WEEK ONE


8 DAYS CLEAN

Well I am happy to say that I have been clean now for 1 whole week. It is a good feeling I must admit. I know that it is Gods will for me to live a better life and with the help of NA, my home group and all of you guys out there in recovery I now believe it is possible. I thank you all. Your struggles equal my struggles.
I have to say that yesterday didn’t go by so easy though. I had a lot of cravings and last night the drug dreams were there too. I haven’t been sleeping good the past week and I am very tired but I know that is because of withdrawls from using. I know the cravings too shall pass as long as I don’t pick up. You guys taught me that in the rooms. Well I’m at work so I will be posting off and on throughout the day as usual.
I’m outside taking a break so I figured I check in. Nothing going on though. Work is great as always. The crew that I work with are the funniest guys on the planet. We crack jokes on each other all day long. Lmao. It makes the day go by so much faster.
I m feeling really good, no cravings, no dreams. So its a win win so far today. Ttyl.
Now that all my co-workers are gone, I can post freely on my office computer. When the guys are here I use my cellphone outside because first and foremost they are not in recovery and my business is just that.
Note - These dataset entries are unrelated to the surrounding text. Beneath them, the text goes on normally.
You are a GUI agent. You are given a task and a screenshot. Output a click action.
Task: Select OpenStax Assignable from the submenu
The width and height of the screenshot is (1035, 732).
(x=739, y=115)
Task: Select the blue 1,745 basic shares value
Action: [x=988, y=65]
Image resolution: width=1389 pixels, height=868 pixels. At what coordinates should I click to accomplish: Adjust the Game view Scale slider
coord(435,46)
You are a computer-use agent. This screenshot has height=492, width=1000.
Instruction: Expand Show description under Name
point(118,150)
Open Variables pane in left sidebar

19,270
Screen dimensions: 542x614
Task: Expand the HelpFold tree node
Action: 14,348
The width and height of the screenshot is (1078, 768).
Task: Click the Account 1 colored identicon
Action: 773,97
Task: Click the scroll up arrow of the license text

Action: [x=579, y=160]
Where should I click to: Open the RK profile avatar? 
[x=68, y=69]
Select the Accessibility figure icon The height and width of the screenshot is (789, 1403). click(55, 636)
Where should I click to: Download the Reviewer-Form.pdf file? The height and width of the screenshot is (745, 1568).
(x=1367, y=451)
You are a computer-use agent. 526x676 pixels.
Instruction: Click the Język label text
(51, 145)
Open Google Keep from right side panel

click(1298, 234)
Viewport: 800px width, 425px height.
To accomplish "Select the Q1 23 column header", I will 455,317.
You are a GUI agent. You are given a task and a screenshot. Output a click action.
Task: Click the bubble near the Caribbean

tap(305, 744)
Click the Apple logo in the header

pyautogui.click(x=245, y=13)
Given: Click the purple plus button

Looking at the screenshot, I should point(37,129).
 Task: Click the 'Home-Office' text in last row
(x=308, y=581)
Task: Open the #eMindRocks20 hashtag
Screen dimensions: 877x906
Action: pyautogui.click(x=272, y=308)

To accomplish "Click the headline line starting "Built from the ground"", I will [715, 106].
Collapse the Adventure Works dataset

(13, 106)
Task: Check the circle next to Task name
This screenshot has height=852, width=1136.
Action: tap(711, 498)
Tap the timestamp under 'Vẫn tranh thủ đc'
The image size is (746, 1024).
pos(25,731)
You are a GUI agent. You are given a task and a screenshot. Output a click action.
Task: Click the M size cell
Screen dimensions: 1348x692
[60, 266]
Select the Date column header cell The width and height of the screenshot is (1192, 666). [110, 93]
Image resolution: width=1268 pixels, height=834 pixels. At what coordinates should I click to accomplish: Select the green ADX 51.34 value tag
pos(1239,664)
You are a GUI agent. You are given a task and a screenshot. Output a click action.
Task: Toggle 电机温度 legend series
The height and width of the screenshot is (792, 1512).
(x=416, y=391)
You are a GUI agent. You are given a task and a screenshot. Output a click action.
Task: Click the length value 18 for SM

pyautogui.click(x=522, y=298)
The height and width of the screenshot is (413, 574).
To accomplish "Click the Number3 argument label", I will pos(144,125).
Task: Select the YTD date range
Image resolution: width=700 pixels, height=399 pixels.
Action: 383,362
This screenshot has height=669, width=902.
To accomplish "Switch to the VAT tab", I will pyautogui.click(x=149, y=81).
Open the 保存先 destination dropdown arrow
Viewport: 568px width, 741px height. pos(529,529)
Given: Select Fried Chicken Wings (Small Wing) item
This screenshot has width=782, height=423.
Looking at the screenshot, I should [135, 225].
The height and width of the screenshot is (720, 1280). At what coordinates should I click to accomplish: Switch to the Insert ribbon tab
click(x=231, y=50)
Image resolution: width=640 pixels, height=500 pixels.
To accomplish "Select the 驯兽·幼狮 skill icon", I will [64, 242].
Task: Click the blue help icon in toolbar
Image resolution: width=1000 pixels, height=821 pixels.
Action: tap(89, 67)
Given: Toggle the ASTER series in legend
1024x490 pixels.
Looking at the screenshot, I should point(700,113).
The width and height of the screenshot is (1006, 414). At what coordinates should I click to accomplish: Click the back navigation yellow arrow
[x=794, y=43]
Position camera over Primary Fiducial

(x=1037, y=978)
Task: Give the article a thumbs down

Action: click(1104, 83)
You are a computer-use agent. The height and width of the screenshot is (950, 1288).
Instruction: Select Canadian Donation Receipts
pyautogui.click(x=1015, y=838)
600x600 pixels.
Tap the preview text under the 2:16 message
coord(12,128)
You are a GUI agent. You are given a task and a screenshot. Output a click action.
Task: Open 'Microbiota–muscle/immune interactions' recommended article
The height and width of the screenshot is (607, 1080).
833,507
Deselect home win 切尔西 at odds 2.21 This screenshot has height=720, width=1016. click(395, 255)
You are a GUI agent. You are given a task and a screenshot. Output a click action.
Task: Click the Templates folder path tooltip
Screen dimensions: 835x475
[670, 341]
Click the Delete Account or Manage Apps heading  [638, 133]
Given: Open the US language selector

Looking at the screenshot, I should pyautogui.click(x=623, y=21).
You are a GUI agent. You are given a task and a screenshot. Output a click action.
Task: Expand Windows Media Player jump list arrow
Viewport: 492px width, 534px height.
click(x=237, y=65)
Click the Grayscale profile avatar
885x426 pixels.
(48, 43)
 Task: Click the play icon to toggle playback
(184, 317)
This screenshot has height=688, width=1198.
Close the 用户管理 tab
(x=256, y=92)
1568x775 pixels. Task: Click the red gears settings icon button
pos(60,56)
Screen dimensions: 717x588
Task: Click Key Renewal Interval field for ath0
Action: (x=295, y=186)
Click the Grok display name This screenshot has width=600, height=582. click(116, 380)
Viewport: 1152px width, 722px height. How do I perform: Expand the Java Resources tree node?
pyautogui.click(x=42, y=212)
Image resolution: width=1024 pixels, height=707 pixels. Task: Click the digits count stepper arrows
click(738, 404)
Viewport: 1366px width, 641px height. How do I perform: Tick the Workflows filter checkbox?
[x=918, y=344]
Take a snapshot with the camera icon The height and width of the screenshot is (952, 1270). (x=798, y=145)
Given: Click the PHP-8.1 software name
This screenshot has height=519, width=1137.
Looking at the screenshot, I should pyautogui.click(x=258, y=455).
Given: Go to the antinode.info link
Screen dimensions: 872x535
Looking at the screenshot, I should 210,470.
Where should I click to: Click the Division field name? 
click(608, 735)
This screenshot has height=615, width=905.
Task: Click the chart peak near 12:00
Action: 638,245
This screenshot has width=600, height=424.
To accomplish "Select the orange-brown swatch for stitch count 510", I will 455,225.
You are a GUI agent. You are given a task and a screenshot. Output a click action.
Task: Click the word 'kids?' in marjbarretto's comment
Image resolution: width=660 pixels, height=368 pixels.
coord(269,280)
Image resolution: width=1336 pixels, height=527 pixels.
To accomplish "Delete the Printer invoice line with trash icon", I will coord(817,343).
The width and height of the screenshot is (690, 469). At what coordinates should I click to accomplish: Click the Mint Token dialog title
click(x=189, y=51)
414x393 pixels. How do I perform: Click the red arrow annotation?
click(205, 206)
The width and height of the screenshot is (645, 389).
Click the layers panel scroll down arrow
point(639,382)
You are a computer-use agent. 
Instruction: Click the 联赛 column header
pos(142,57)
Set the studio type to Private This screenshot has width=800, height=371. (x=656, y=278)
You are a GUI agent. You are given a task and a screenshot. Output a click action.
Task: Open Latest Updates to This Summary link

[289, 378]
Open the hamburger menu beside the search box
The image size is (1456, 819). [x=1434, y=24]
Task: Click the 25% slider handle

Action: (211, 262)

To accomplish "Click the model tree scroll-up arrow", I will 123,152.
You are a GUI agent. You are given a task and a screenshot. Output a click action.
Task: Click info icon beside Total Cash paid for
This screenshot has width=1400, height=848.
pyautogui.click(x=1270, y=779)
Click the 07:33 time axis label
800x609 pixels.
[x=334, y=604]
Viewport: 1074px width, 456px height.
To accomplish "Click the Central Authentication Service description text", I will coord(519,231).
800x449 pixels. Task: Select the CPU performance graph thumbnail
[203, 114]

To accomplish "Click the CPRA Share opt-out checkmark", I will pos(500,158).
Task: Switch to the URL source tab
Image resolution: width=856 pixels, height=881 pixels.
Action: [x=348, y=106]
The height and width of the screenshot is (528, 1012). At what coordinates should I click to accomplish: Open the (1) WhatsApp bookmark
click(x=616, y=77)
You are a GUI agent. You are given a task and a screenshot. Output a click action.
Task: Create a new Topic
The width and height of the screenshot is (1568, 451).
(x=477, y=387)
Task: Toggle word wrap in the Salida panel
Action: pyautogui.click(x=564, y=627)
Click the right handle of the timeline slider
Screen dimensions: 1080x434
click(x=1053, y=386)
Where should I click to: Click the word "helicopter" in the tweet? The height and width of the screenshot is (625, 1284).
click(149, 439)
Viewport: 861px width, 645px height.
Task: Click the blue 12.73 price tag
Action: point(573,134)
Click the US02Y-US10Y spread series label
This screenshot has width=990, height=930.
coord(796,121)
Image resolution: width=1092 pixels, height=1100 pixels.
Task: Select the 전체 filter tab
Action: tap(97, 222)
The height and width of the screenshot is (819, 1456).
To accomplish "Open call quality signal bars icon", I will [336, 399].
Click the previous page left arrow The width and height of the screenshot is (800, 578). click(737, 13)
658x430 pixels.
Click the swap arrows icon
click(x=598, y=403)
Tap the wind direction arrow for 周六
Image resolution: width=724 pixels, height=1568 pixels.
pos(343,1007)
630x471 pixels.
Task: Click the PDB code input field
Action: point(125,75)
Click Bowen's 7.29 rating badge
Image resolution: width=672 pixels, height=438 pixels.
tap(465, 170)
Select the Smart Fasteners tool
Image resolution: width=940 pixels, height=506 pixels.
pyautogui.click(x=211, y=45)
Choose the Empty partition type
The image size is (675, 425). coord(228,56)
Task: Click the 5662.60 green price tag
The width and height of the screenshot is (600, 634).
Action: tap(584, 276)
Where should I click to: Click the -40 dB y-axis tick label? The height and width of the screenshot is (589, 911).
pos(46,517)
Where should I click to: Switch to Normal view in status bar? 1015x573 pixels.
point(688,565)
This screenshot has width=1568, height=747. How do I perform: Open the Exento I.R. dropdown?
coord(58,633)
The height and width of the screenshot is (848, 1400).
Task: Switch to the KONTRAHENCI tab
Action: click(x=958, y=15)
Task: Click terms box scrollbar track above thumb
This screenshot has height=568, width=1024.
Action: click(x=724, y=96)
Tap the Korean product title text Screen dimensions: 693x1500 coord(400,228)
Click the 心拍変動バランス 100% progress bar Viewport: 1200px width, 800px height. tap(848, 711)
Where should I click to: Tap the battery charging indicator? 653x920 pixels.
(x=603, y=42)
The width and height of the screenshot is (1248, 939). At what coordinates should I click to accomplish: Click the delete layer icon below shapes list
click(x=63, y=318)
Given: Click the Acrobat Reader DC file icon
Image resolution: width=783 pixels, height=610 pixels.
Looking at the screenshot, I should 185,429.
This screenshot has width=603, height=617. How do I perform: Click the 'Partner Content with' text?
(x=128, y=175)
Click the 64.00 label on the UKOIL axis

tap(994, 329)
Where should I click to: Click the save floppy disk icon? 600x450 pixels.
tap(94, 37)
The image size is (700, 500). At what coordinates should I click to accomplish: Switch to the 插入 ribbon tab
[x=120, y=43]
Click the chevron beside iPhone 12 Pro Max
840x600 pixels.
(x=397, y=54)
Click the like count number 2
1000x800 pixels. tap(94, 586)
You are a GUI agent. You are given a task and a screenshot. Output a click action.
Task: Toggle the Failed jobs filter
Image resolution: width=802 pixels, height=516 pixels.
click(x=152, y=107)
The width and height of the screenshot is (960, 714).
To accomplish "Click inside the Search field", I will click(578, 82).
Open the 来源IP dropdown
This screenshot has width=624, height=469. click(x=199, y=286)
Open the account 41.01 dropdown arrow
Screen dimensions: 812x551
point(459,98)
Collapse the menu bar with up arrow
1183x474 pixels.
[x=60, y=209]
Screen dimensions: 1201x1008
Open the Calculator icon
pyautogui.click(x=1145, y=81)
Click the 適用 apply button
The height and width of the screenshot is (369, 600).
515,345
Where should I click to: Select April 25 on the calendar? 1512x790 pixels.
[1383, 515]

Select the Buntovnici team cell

I do not talk to them about it. They have no clue about my personal demons and I prefer to keep it that way. It’s 8pm here in NY and I am ready to go home. I am tired I need some sleep. I look like hell with bags under my eyes (I’ve always had bags they just look more puffy today..lol) As I stated earlier I haven’t been sleeping good lately hopefully I will go right to bed when I get home. I wish I could take a nap right now though…lol

I am at peace for a minute. I am learning to get out of my own way and let go and let God do the driving. It is comforting to know that I don’t have to have all the answers and that I am not always right. Doing service yesterday opened my eyes to the fact that I need to do more service. I have to find an outlet to help others so I can in turn help myself.

Thank God for another day clean, for getting me home safe and for everything he continues to do for me. I am truly grateful today. Good night and God bless.